俺にはわかる。
この予想はおそらく当たっている。
『彼は俺に気がある』、というこの予想。
『ちょっと遊んでみたい』・・・・・・・・・・・
そんな風に、ゲームみたいにお気楽に考えていられたのはいつの頃までだったか。
・・・・・ミイラ取りがミイラになる。彼を落とすつもりが、自分が落ちてしまっていた。
いつの間にか、俺は彼に『ホンキ』になっていたんだから・・・・・・・・・・。
EVERYWHERE1
俺が藤真さんと初めて会ったのは、俺が1年、あの人が2年の、
IH予選前の練習試合だった。
世間知らずの俺でも一応彼のことは前から知っていた。
とはいっても、聞いたことのある程度だったが。
いざ試合となって、俺たちが1ゴール差で負けた。
・・・・・・正直いって、それ以外のことはそんなに覚えていない。
彼の印象、といっても、
・・・・・・見かけが思っていたのとは大分違ったなってことくらい。
『神奈川NO1ガードの双璧』・・・・なんていうから、
ごっつい奴がでてくるんだろうって踏んでた。
・・・・・・・・だから、彼を見たときは拍子抜けした。
とても年上には見えない、バスケしてそうには見えない、
バイオリンなんか弾いてるほうが似合う、みたいな小奇麗な坊ちゃんじゃん、ってね。
あとは、プレイって言っても、
あの時マークでついたのは俺じゃなかったし。
・・・・・たしかにあのスピードとパスワークはウザいなと思ったけど、
それでも他のスタメンよりうまいってだけで、
・・・・・・正直いって俺はそのときは、彼になんの魅力も、可能性も見出せなかった。
そのまま、他校の先輩後輩という関係のまま、何もないはず終わっていく俺たち
・・・・・・・・・・・・・・・・に転機が訪れたのは、それからほんとに間もなくだった。
IH予選。

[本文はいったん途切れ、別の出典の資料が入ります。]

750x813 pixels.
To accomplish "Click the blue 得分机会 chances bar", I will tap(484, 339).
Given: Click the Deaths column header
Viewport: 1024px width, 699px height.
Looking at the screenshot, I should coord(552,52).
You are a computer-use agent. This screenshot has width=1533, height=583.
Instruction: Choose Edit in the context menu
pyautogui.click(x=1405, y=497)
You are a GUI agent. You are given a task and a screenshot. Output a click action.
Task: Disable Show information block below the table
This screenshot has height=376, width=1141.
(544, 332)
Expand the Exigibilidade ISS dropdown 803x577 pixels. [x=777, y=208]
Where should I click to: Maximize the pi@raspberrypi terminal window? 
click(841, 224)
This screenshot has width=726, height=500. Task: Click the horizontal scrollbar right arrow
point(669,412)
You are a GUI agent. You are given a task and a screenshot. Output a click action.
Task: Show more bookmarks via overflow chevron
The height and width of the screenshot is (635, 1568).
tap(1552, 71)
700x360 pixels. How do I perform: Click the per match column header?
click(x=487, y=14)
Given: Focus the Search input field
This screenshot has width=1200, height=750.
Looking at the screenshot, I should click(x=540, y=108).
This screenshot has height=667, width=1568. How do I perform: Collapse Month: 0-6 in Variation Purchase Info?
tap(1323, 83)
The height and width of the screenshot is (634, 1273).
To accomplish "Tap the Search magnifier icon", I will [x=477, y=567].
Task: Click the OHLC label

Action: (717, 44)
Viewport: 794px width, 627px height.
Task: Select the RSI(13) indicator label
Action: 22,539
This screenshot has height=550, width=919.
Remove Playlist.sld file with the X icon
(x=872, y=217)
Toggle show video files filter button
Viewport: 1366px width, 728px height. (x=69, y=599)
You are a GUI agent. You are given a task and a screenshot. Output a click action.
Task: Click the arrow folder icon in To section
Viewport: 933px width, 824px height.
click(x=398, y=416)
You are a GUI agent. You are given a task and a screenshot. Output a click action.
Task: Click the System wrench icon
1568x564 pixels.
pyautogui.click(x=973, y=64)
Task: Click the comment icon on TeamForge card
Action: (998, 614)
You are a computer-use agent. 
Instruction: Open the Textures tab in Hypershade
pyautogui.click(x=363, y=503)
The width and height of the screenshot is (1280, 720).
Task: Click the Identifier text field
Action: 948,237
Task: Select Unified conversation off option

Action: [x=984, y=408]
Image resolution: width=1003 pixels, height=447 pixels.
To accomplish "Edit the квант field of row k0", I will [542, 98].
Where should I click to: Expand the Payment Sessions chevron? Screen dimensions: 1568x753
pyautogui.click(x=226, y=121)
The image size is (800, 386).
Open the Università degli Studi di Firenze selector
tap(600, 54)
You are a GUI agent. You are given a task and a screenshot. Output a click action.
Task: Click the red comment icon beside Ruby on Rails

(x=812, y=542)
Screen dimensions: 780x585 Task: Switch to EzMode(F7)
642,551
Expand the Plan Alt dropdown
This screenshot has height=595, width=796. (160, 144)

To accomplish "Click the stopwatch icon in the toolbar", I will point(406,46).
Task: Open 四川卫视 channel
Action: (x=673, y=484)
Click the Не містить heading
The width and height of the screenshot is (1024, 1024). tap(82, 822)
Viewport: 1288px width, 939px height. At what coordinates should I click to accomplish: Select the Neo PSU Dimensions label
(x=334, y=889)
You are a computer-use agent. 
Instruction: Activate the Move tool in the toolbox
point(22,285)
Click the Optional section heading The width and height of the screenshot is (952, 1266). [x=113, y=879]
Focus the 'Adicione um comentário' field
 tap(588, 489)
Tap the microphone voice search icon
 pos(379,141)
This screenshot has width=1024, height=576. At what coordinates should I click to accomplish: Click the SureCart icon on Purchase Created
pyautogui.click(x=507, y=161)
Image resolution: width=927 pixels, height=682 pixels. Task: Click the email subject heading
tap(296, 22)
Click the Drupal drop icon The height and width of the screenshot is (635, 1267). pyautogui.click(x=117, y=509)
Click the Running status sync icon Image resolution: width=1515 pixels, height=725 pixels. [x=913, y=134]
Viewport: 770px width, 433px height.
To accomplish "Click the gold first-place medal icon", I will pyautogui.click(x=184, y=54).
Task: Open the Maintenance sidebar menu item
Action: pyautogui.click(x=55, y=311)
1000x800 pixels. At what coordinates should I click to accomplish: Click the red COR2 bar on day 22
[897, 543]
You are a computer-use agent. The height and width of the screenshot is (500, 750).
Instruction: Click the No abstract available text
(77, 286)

俺は見てしまったのだ。
『ホンキ』の彼を。
海南対翔陽戦。
IH予選最後の試合だった。
すでに俺たち陵南と武里とで3・4位が決定していた。
つまり海南と翔陽はともに1・2位通過は確実だった。
だからといって、試合が生ぬるいものになるとは俺も思っていなかったけど。
・・・・・・実際は、予想以上のすさまじさだった。
全試合のなかで1番白熱していただろう。
なかでも、両校のポイントガードが。
そしてそのなかでも。
彼の方が。
俺ら、陵南とやったときに翔陽が、彼が、本気じゃなかったってことではないと思う。
でも、完全に本気ではなかったに違いない。
その試合での彼は、すでに本気というのを超えていた、と俺は思う。
そんな風に彼をさせたのは海南という彼にとっていわくつきの相手という思い入れと、
彼と対峙していた神奈川の帝王への桁外れのライバル意識、というのに気づいたのはもうちょっと後だったが。
コートと離れている観客席であっても、それが伝わってきた。
彼の瞳の奥には緑色の炎が燃え上がり、
身に纏うオーラは殺気という言葉では表せないほど研ぎ澄まされていた。
・・・・・・俺は、試合中彼からひと時も目が離せなかった。
試合が終わるころには、彼は・・・・・今思うと『完璧』に俺の心に良くも悪くも根をはっていた。
そのときには、自分でも気づかなかったけれど・・・・・・・・・。
自分たちには本気じゃなかったのに、海南には、牧さんには・・・・・・・・。
むかついた??ああ。
でも、ほんのわずかだ。
彼に興味を持ったのは、そんなチンケなライバル意識や屈辱からじゃあない。
彼に興味を持ったのは、あの『ホンキ』。
人形のようにおキレイで、繊細に見えるのは外面だけ。
彼の内面に、緑の激しく燃えたぎる炎が見えたから。
その色や激しさに俺は惹きつけられた。
こんな人、初めてだった。
あの炎はどこからくるのか。
触れたらどうなるのか。
もっと燃え上がらせられるものなのか。
あの炎を消したら、あの人はどうなってしまうのか。
・・・・・・・俺は怖いもの見たさにも似た感覚に浸っていた。
・・・・・・・・彼に、藤真さんに近づきたいと思った。
その自分の感情を深く考えることもせず、
ただ、その溢れ出す興味から、軽い気持ちから、
『・・・・・・ちょっと、付き合ってもらおうかな』。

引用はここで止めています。